Le « hard discount » dopé par les produits de marque
Les chiffres d'affaires annoncés par Carrefour et Casino pour leurs chaînes ED et Leader Price en 2008, respectivement en hausse de 1,8 % et 2,7 % sur un an, le laissaient deviner, l'étude annuelle de TNS Worldpanel, publiée hier, le confirme : les supermarchés à bas prix, dits « hard discount », ont attiré de plus en plus de Français. Logiquement, ils ont donc gagné des parts de marché sur les supermarchés traditionnels et les hypermarchés. Selon l'institut d'études, l'ensemble des réseaux de magasins maxidiscomptes détenait fin décembre 14,3 % de part de marchéen valeur dans l'univers des grandes surfaces à dominante alimentaire, par rapport à 13,6 % un an plus tôt, soit son niveau le plus élevé depuis l'arrivée des premiers « hard discount » en France en 1988.

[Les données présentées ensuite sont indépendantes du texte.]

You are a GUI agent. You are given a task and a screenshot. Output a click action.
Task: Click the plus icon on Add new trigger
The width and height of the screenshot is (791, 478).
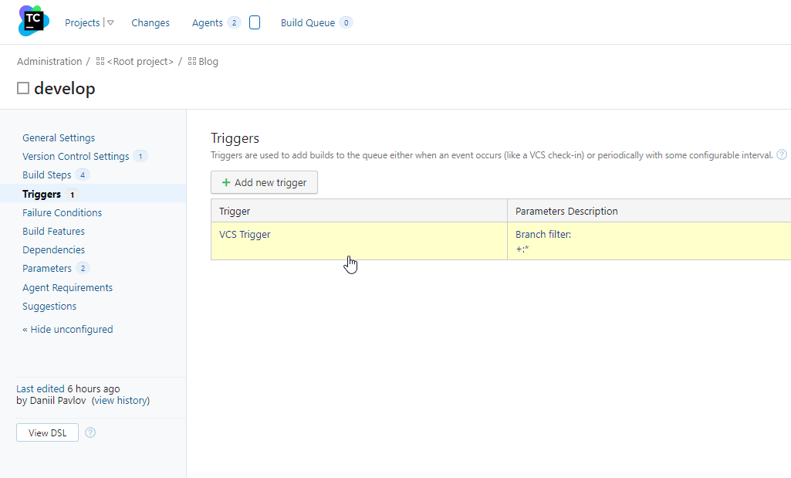[x=226, y=183]
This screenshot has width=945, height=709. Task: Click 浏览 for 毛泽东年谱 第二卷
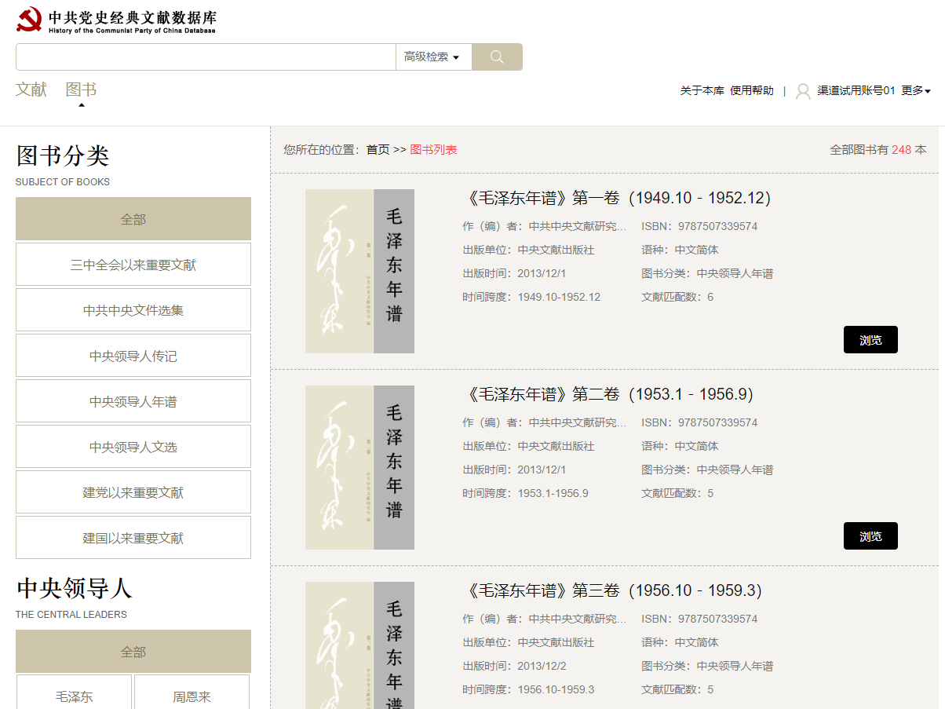[870, 536]
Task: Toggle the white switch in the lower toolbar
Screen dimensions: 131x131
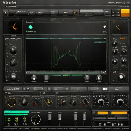Action: (105, 89)
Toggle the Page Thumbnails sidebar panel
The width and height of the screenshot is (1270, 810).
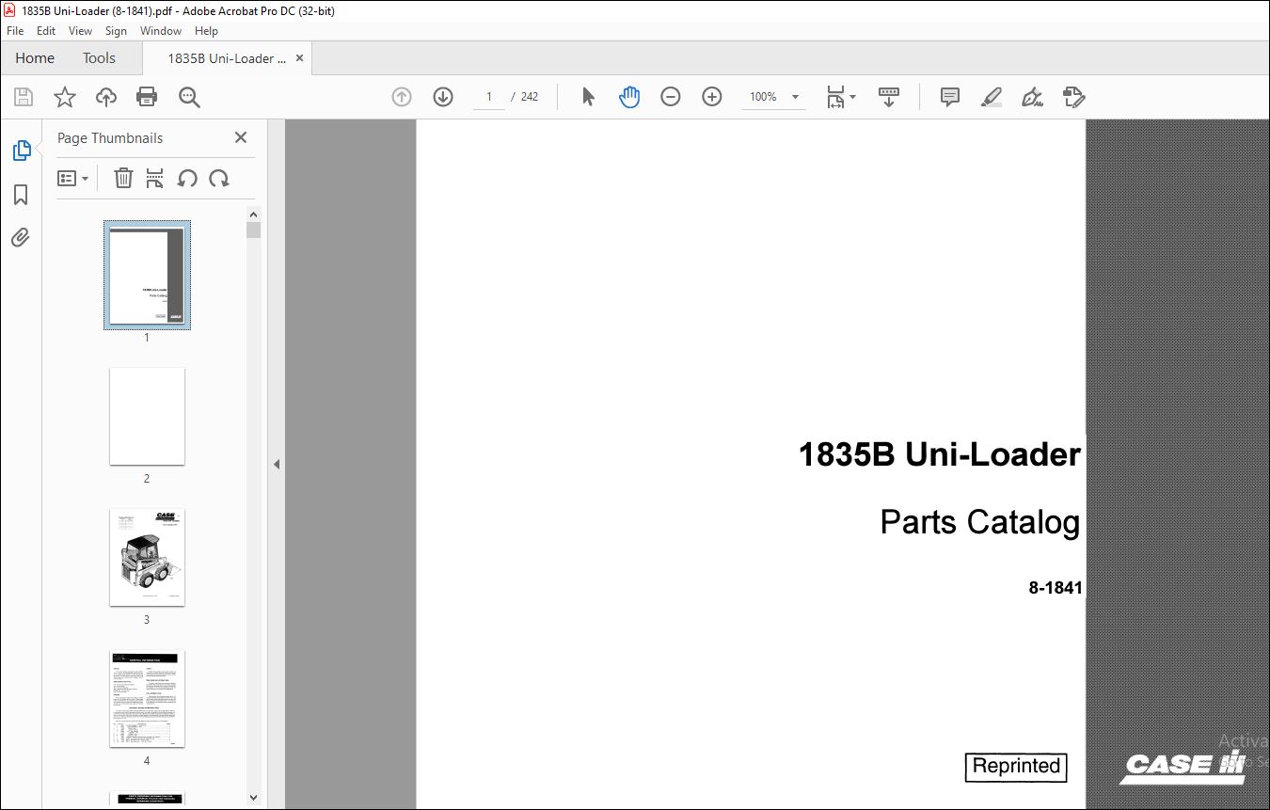coord(21,151)
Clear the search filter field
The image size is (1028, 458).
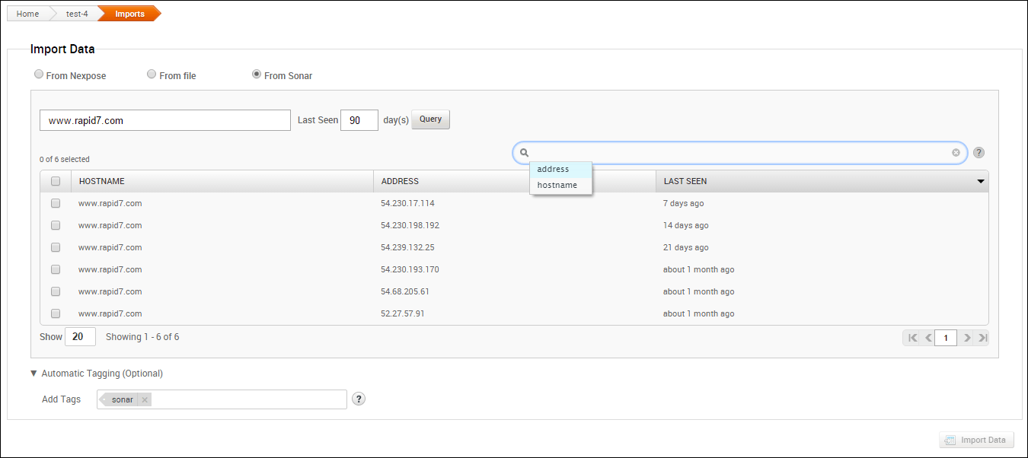point(956,153)
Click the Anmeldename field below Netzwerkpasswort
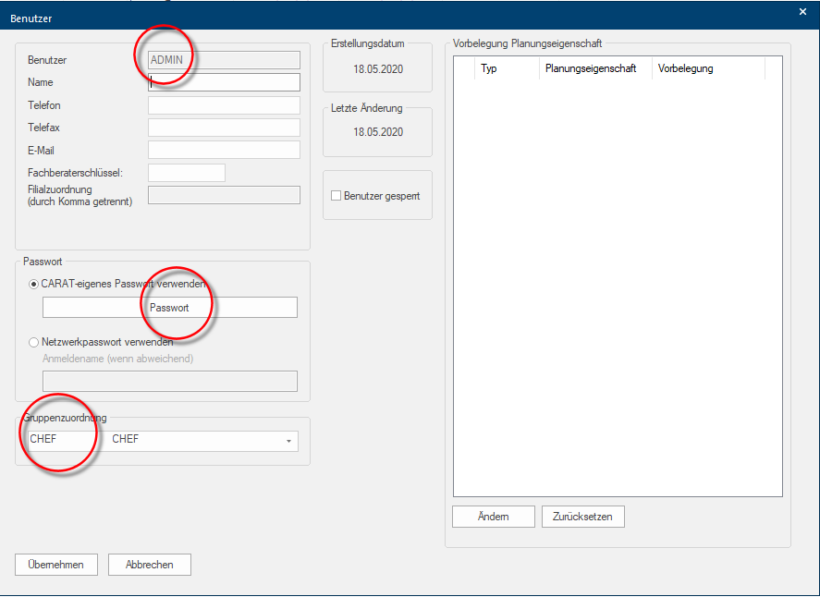The width and height of the screenshot is (820, 597). 170,382
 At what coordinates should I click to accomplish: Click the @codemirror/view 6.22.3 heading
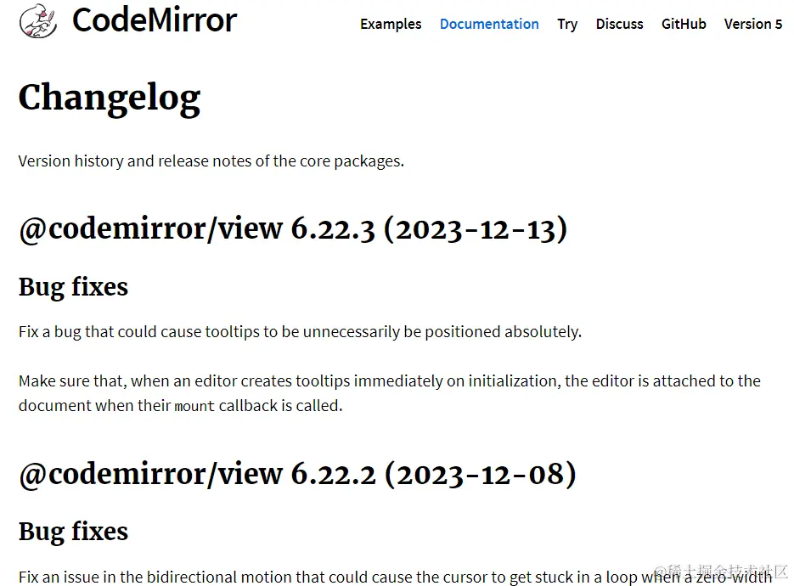tap(293, 228)

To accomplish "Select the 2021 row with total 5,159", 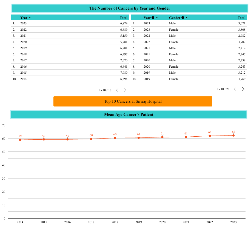I will [70, 36].
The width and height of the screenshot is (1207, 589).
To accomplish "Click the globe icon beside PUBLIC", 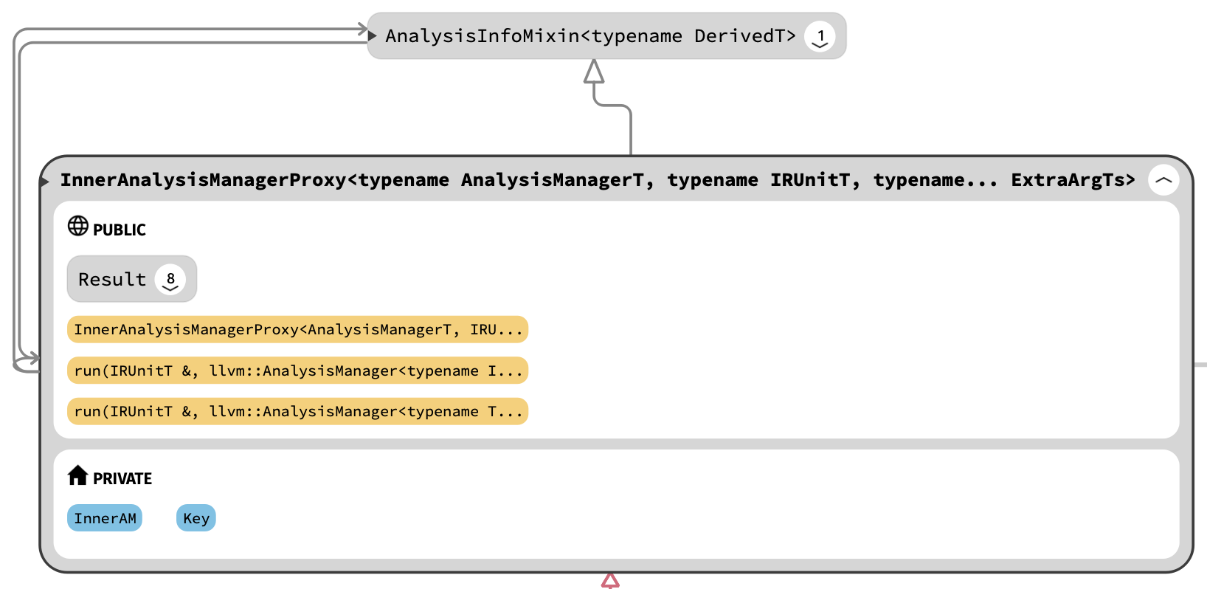I will pos(77,226).
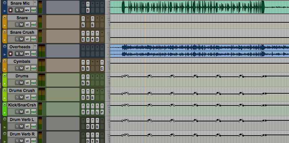Click the record enable button on Overheads

[x=10, y=53]
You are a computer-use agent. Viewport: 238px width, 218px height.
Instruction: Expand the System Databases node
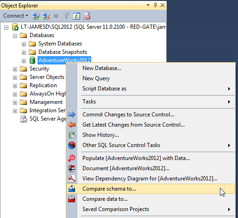click(24, 44)
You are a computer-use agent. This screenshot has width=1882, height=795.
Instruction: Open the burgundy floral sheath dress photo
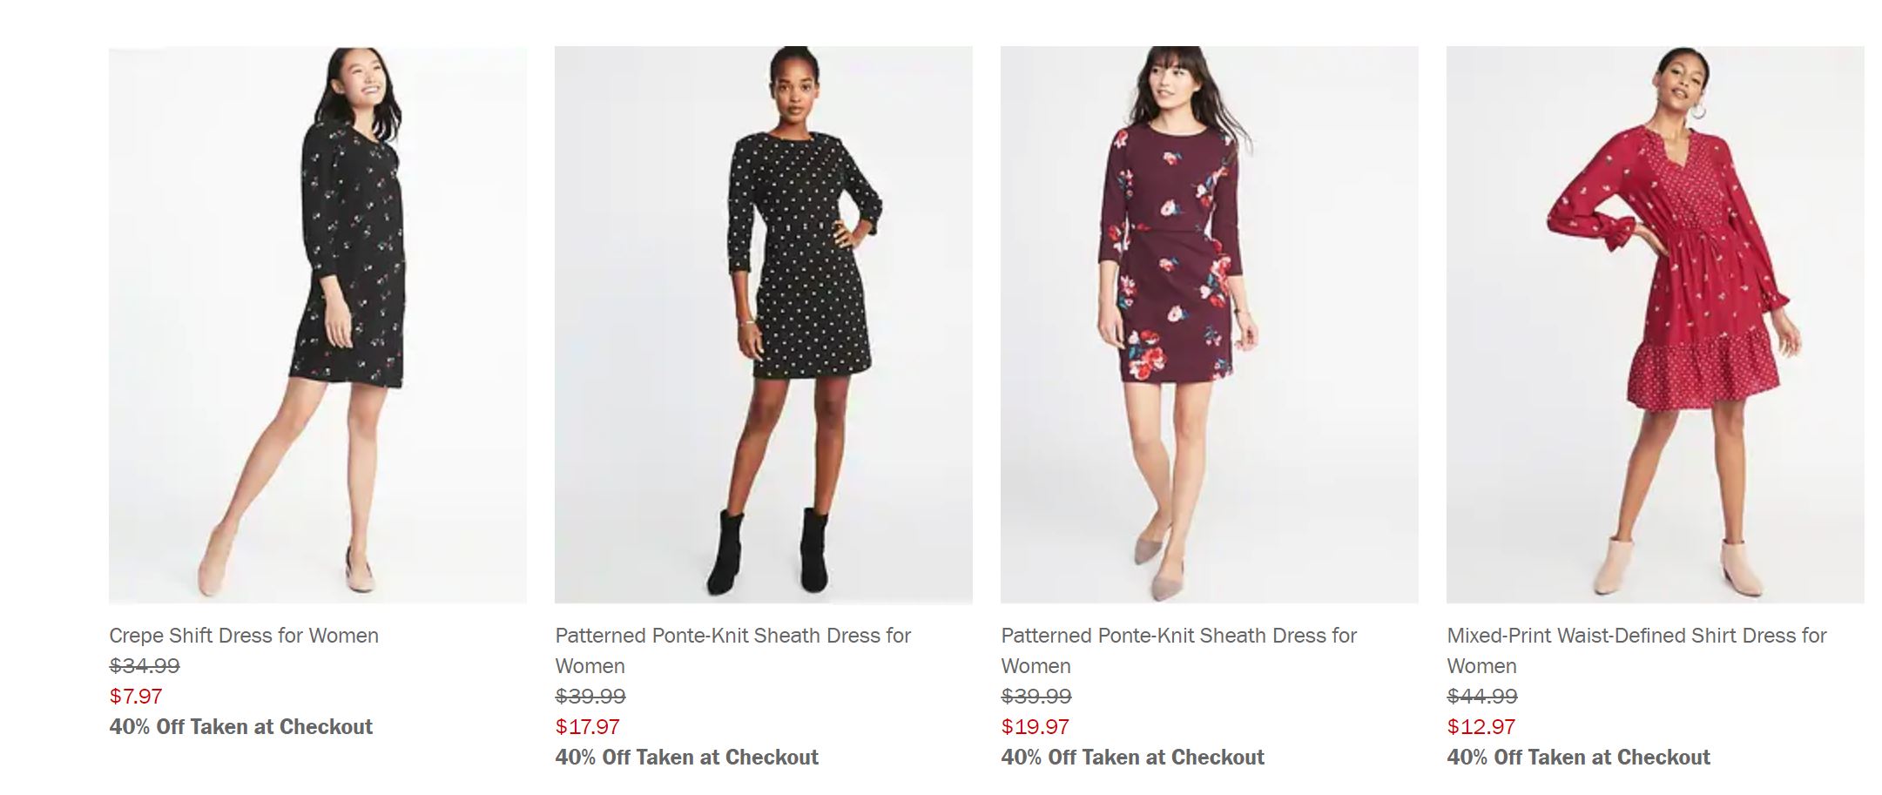pos(1209,324)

Premier bénéficiaire de cette tendance, Lidl, le distributeur allemand, a conforté sa place de numéro un du secteur dans l'Hexagone, avec un gain de 0,4 point, pour atteindre 4,8 % de part de marché, ce qui en fait la 7e enseigne alimentaire dans notre pays. Toutes les enseignes du secteur sans exception (Lidl, Leader Price, ED, Aldi, Netto) progressent, mais la stratégie de la chaîne allemande - première à introduire massivement des produits de marques de fabricant, dans une offre limitée en principe à des premiers prix et des marques exclusives - a payé. « En 2008, 44 % de la croissance du chiffre d'affaires total de Lidl sont dus au référencement des marques nationales dans ses magasins », souligne TNS Worldpanel dans un communiqué, ajoutant que, « pour 8 grandes marques de fabricant, Lidl représente leur première source de chiffre d'affaires ».
Une stratégie, suivie par ED et Netto (Les Mousquetaires), qui vise non seulement à attirer davantage de clients, dont les réfractaires aux marques de distributeur, mais aussi à les fidéliser. « En effet, si 72 % des ménages français ont fréquenté ce circuit en 2008, ils n'y ont consacré que 20,6 % de leurs dépenses », précise l'étude. « D'autres enseignes ont fait le choix de garder un cap en ligne avec le concept originel du «hard discount» pur et dur. La seule à pouvoir se prévaloir d'une constante progression dans tous les pays où elle est présente, c'est Aldi qui continue de proposer une offre réduite dans des magasins au look spartiate, sans marques nationales, mais à des prix imbattables », remarqueGaëlle Le Floch, directrice de l'unité distribution de TNS Worldpanel.
Mais un autre élément explique le dynamisme du « hard discount » en France : l'augmentation de la surface commerciale. Sur la seule année 2008, celle-ci a crû de 10 %.